For a rotating thin-walled cylinder subject to flexural vibration, active control can be applied using surface-mounted actuators and sensors. To achieve acceptable vibration control performance, the dependency of the dynamic behaviour on rotational speed must be accounted for in the control system design, including the selection and positioning of actuators and sensors. A key issue is that the natural modes of vibration of the cylinder wall involve circumferential travelling waves and, for certain rotational speeds, the frequency of a backward wave for a low order mode can become equal to that of a forward wave for a high order mode. It is shown that these frequency-crossings have important implications for the actuator/sensor placement problem due to the potential for loss of controllability. Accordingly, an actuator/sensor placement approach is introduced based on a mini-max optimization, where the system controllability is maximized for the worst-case rotational speed within a specified interval. Placement solutions are obtained through the application of a nested particle swarm optimization algorithm, used to find saddle-point solutions. The approach is shown to be effective for cases involving 2, 3 and 4 actuator/sensor pairs and with multi-mode model (including up to 16 modes).
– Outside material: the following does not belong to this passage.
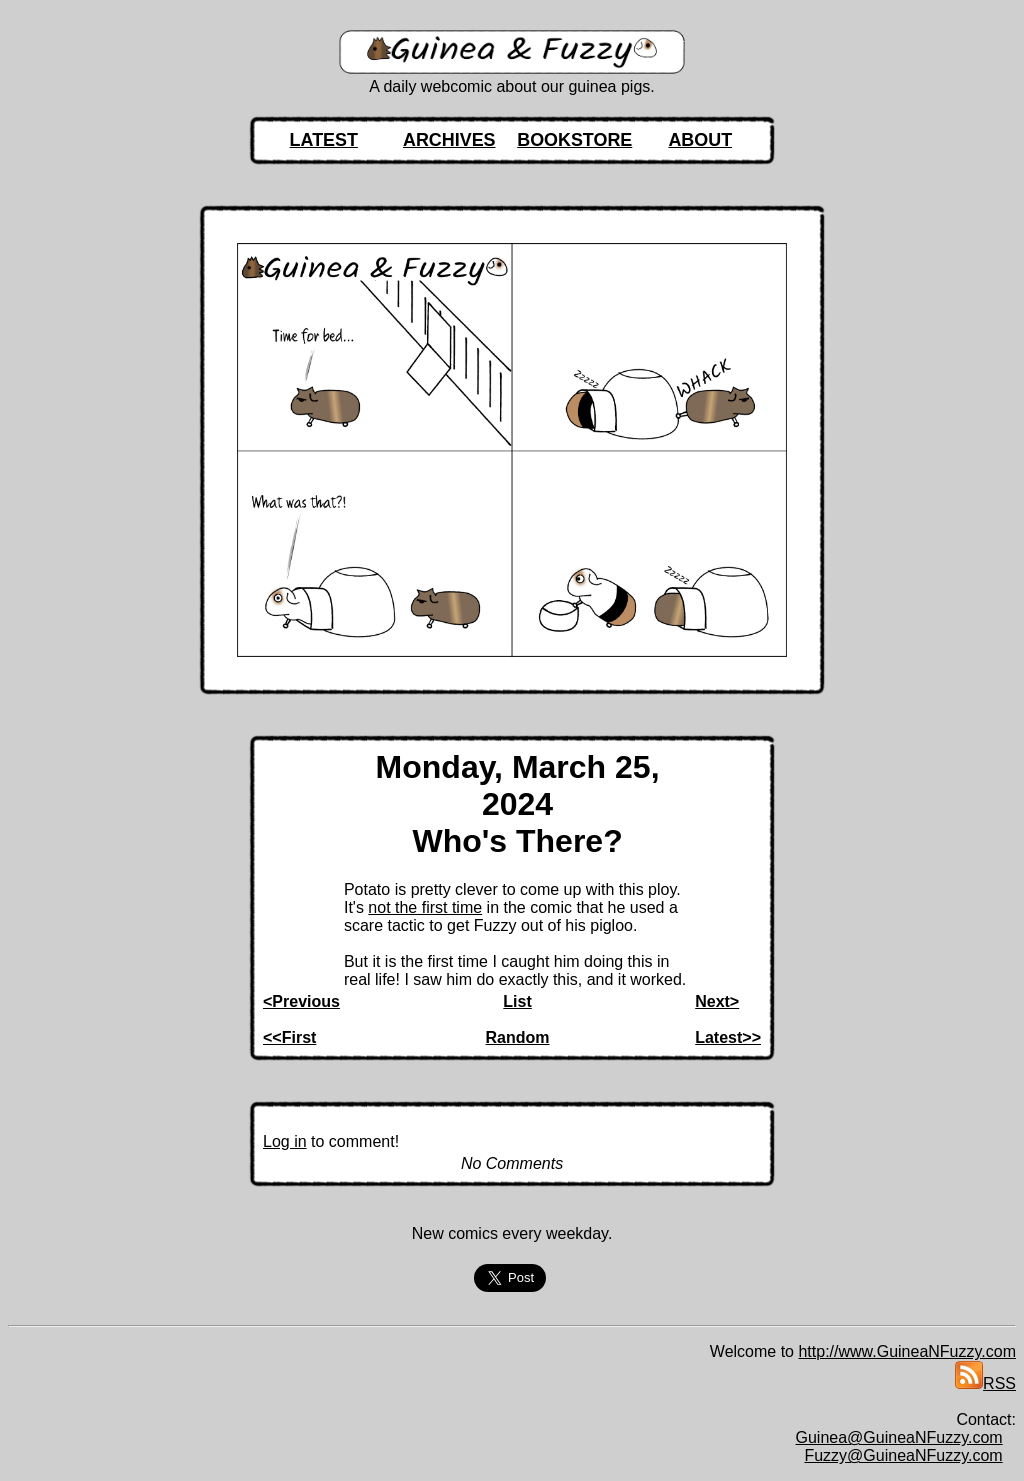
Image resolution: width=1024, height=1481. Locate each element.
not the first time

The results are confirmed by experiments on a thin-walled rotor system with piezo patch actuators and sensors, where H 2 control algorithms are applied to suppress vibrational resonances within a control bandwidth of 20 0-120 0 Hz. The potential for loss of controllability at certain rotational speeds is confirmed, as well as the effectiveness of the optimal placement solutions in maintaining control performance over a targeted range of speeds. (c) 2021 Elsevier Ltd. All rights reserved.

Automated summary

The study focuses on active control of a rotating thin-walled cylinder subject to flexural vibration, considering the dependency of dynamic behavior on rotational speed and the potential for loss of controllability due to frequency-crossings. An actuator/sensor placement approach based on mini-max optimization is introduced, showing effectiveness in maintaining control performance over a targeted range of speeds. Experiments on a thin-walled rotor system with piezo patch actuators and sensors confirm the approach's potential and effectiveness.